James, with the infatuated obstinacy which was now driving him to destruction, set this opinion at defiance; and, encouraged by Jeffreys, caused a soldier to be capitally prosecuted, at the Reading assizes, for deserting his colors. The judges who presided there resorted to some obsolete, inapplicable act of Parliament, and were weak enough to lay down the law in the manner suggested to them by the chancellor, so that a conviction was obtained. To give greater solemnity and eclat to the execution, the attorney general moved the Court of King’s Bench for an order that it might take place at Plymouth, in sight of the garrison from which the prisoner had run away.
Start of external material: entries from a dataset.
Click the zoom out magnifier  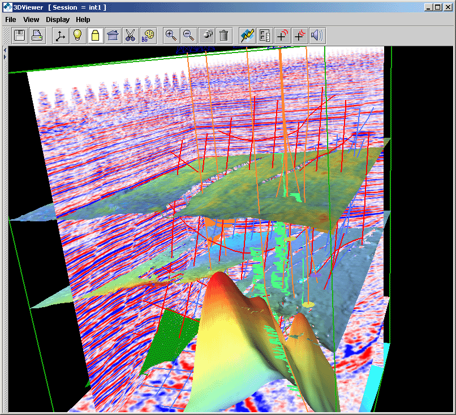coord(189,36)
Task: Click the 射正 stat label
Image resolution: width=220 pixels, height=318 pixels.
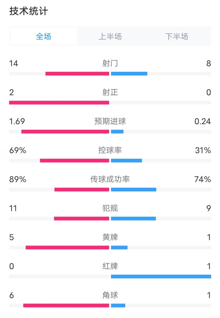Action: click(110, 92)
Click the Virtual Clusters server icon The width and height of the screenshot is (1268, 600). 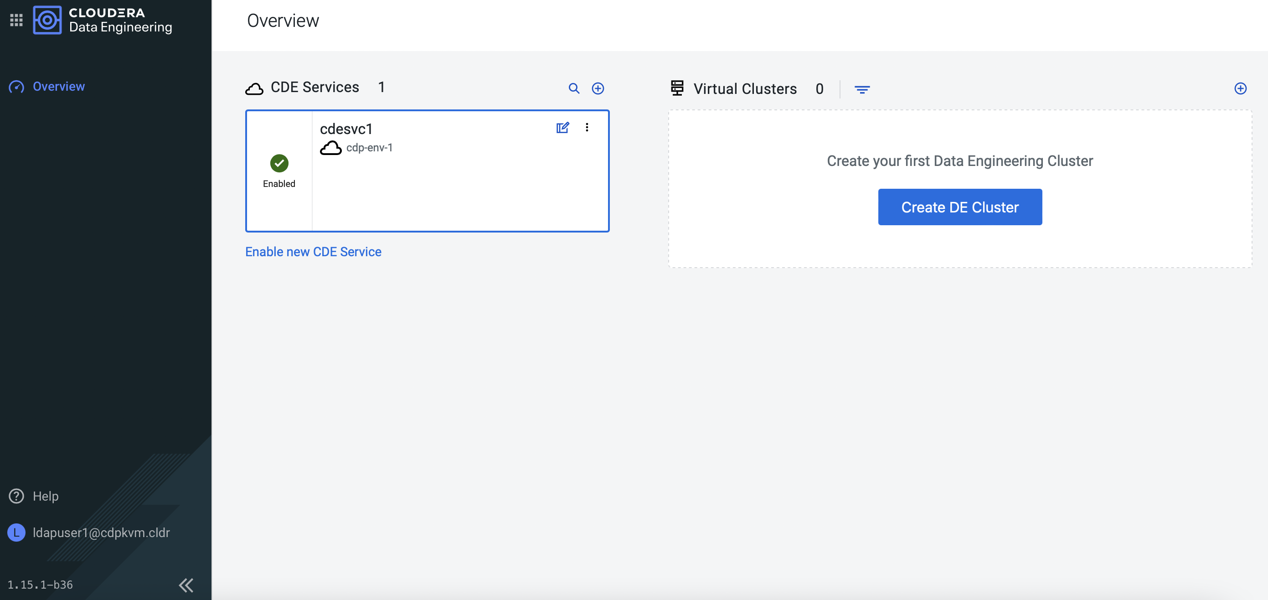pyautogui.click(x=677, y=88)
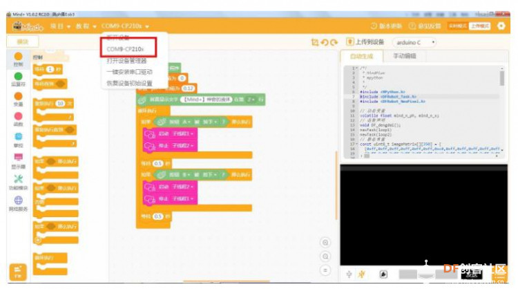Switch to the 手动编辑 tab

click(x=404, y=56)
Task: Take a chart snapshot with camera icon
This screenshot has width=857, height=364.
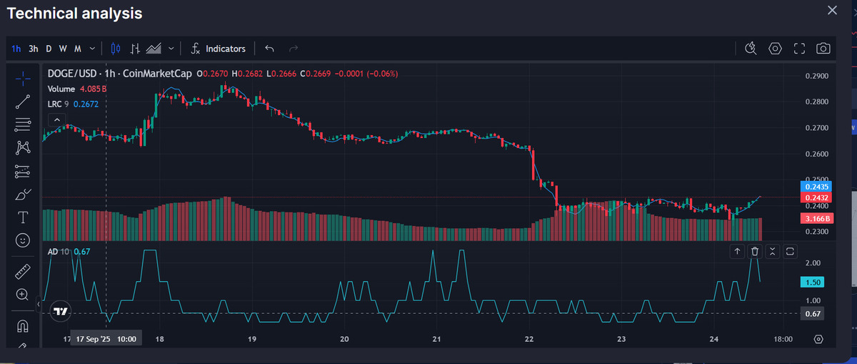Action: coord(823,49)
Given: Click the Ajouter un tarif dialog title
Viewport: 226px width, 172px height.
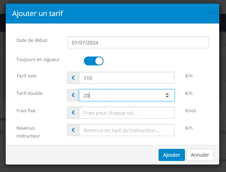Looking at the screenshot, I should [37, 14].
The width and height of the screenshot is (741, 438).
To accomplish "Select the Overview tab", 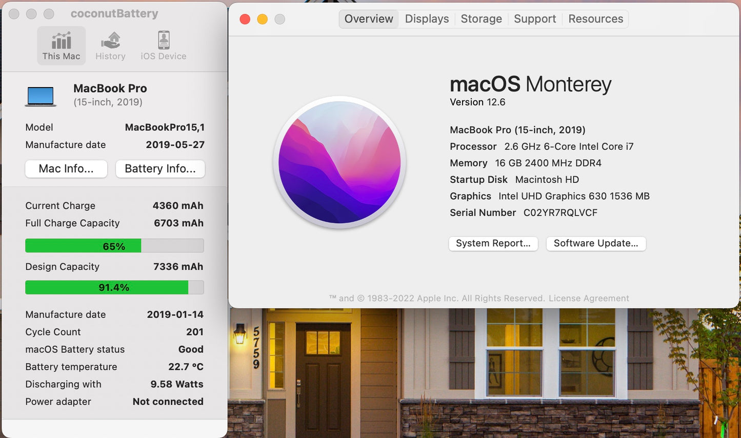I will pyautogui.click(x=369, y=19).
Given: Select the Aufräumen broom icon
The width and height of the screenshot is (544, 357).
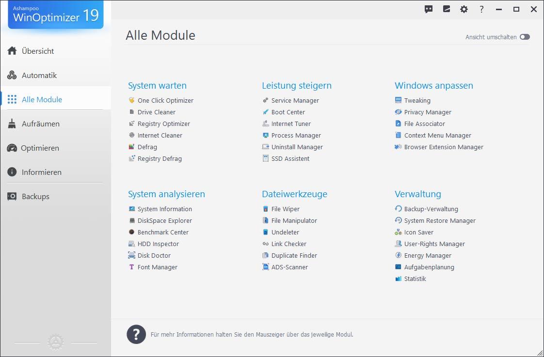Looking at the screenshot, I should coord(12,124).
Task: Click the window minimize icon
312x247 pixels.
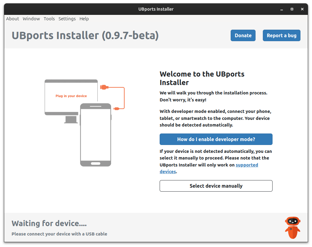Action: click(281, 9)
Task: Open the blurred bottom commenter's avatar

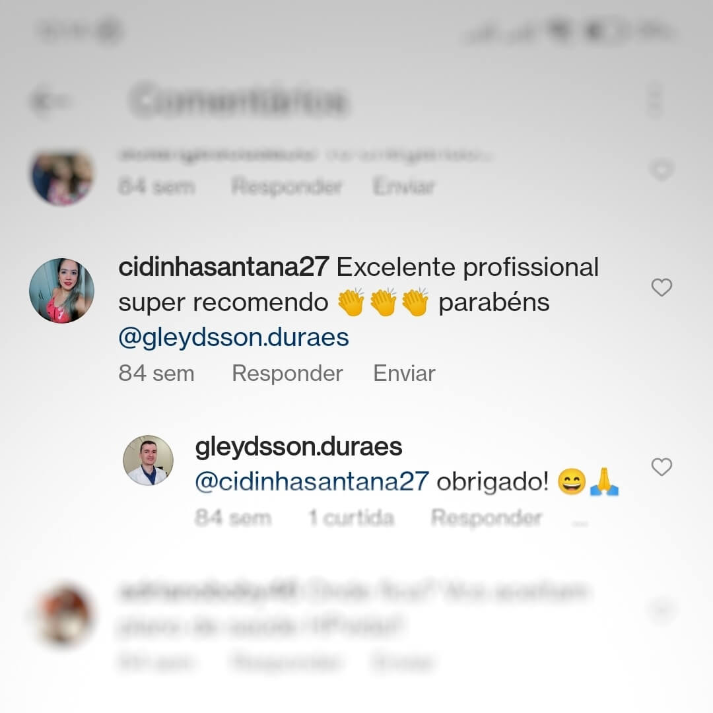Action: click(x=65, y=615)
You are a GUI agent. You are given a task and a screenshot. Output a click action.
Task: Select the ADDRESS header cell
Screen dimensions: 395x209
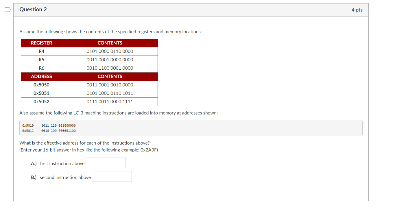(x=41, y=76)
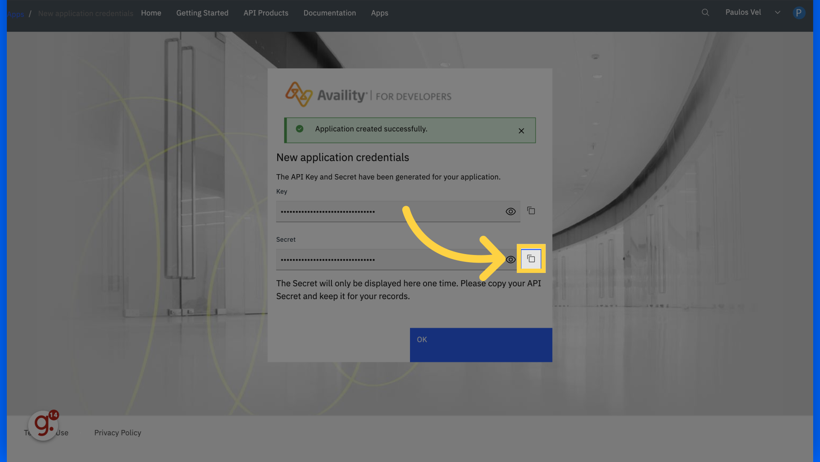Click the Availity for Developers logo
The image size is (820, 462).
[x=368, y=95]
But Herbert peremptorily declared that the court had no jurisdiction to make such an order, and prevailed on his brother Wythens to join with him in this opinion. Mr. Attorney took nothing by his motion, but the recreant chief justice and the recreant puisne were both next morning dismissed from their offices, to make way for the most sordid wretches to be picked up in Westminster Hall—Sir Robert Wright and Sir Richard Allibone, a professed Papist.

[153] The two clergymen who were most applauded on this occasion were the bold one, who, refusing to obey the royal mandate, took for his text “Be it known unto thee, O king, that we will not serve thy gods, nor worship the golden image which thou hast set up;” and the humorous one, who, having said, “My brethren, I am obliged to read this declaration, but you are not obliged to listen to it,” waited till they were all gone, clerk and all, before the reading of the declaration began.

[154] More than one American advocate for treating the fugitive slave act as a law, and submitting to it as such, till repealed, has preached precisely this doctrine.—Ed.

[155] 12 State Trials, 183-523.

[156] It was supposed that he was jealous of Williams, the solicitor general, who had been promised by James the highest offices of the law if he could convict the bishops. This may account for a sarcasm he levelled at his rival during the trial. Williams, having accounted for a particular vote of the House of Commons in the reign of James II., when he himself was a member and suspected of bribery, said “there was a lump of money in the case.” Wright, in referring to this, observed, “Mr. Solicitor tells you the reason, ‘there was a lump of money in the case;’ but I wonder, indeed, to hear it come from him.” Williams, understanding the insinuation, exclaimed, “My lord, I assure you I never gave my vote for money in my life.”

[157] A similar and alarming reaction towards despotism has exhibited itself in America since the passage of the fugitive slave act of 1850, in the combination of so many distinguished jurists and divines to denounce the doctrine of a “higher law,” and to advocate the “divine right” of Congress to make enactments according to its own pleasure and judgment, which enactments are to take precedence as rules of conduct of the individual conscience, which it is attempted to silence by stigmatizing it as a prejudice. Not only does there seem reason to dread that we may soon be under legislators and an executive who, believing in the divine right of those in authority, will not only applaud but act upon the principles of arbitrary government, we lately have been and still are, so far as the federal executive and the federal Senate are concerned, under precisely such ministers and legislators; and having lately had some such experience of the practical results of such principles in the administration of justice, what more natural than to compare our sufferings with those of our British forefathers, and to seek to learn from their experience the natural cure for such evils?—Ed.

[158] Jane Johnson’s suggestions, on the ground that she was a stranger to the proceeding, were allowed no weight towards the liberation of Williamson, and were refused admittance on the files of the court. At the same time, the suggestions of Mr. Cadwallader, another stranger, were eagerly clutched at and put upon the record, with a view to better the position of Judge Kane.

[159] The account of the final proceedings is from the Philadelphia Evening Bulletin.